Deducting Health Coverage by Self-Employed Persons and More-Than-2% S Corporation Shareholders

Self-employed persons (sole proprietors, partners, and LLC members), as well as more-than-2% S corporation shareholders, may deduct the cost of health insurance (including long-term care coverage) they receive through their business, but not as a business expense (this rule has not been changed by the Patient Protection and Affordable Care Act). A self-employed person who buys coverage in his or her personal name can deduct the premiums above-the-line (assuming there is sufficient income from the business as explained later). However, a more-than-2% S corporation shareholder can only claim an above-the-line deduction for a policy purchased by the corporation, or the corporation reimburses the shareholder for premiums, and includes this amount on the shareholder’s Form W-2. If the policy is purchased by the shareholder, premiums must be treated as an itemized medical expense (subject to the 7.5% of adjusted gross income floor). This is so even if state law bars a 1-person S corporation from purchasing a policy.

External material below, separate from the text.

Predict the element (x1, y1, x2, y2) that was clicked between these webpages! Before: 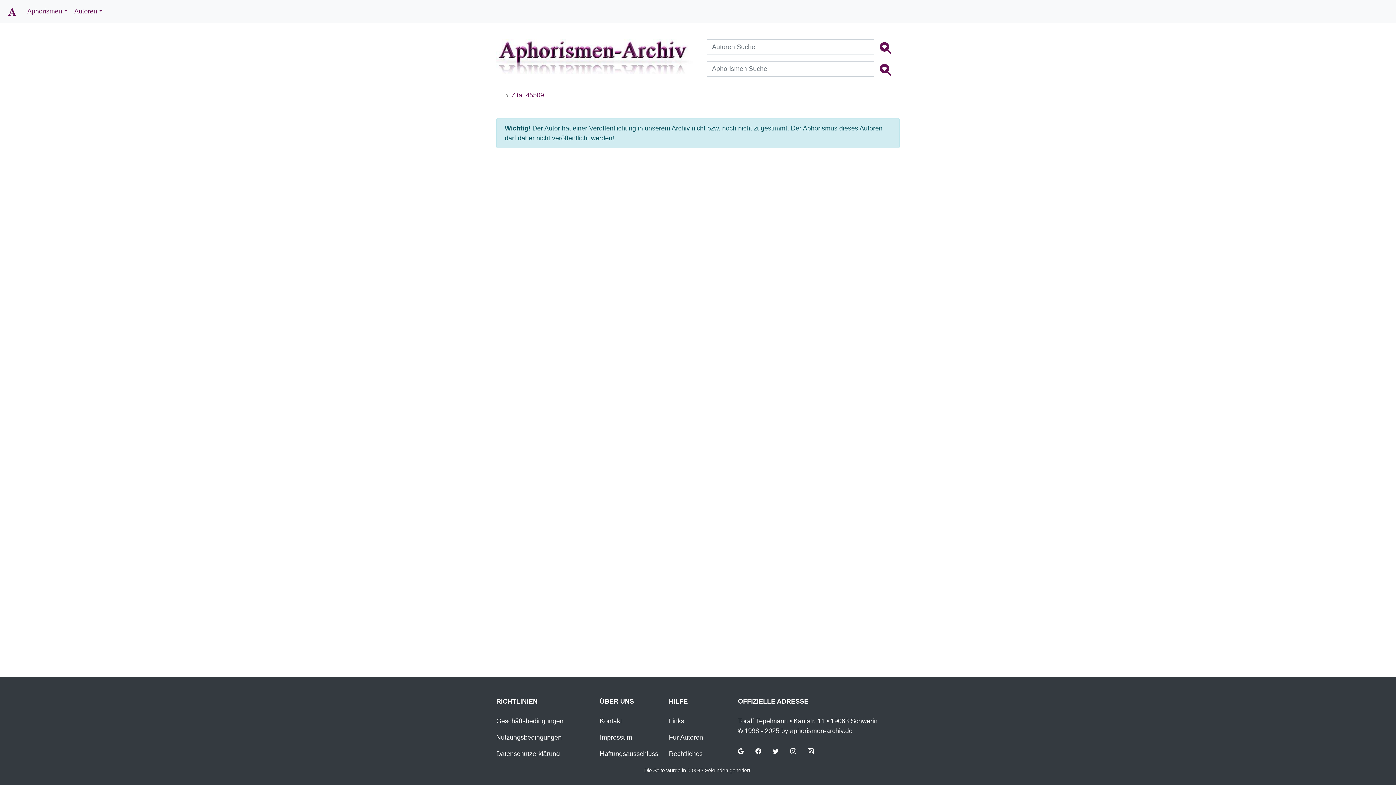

The deduction is taken from gross income on page 1 of Form 1040 (other than for a 1-person S corporation whose shareholder personally buys the policy). This means the deduction is allowed even if the self-employed person does not itemize deductions. The policy can be purchased individually (it need not be purchased by the business).

The deduction cannot exceed the net earnings from the business in which the medical insurance plan is established. You cannot aggregate profits from 2 or more businesses to establish the net earnings ceiling required for deducting health insurance premiums. For S corporation shareholders, the deduction cannot be more than wages from the corporation (if this was the business in which the insurance plan was established).

You cannot take the deduction for any month if you were eligible to participate in any employer subsidized health plan (including your spouse’s) at any time during the month. For example, suppose you are a single, self-employed individual and pay for your own health coverage. On July 1, 2012, you begin a job in which your employer provides you with health insurance. You can deduct the applicable percentage of your health insurance from January 1 through June 30, 2012 (the time you did not receive any subsidized health coverage).

You can include “above the line” your Medicare Part B and Part D premiums. You can add your spouse’s Medicare premiums if your spouse is covered by Medicare.

In calculating self-employment tax, do not reduce net earnings from self-employment by your allowable medical insurance deduction.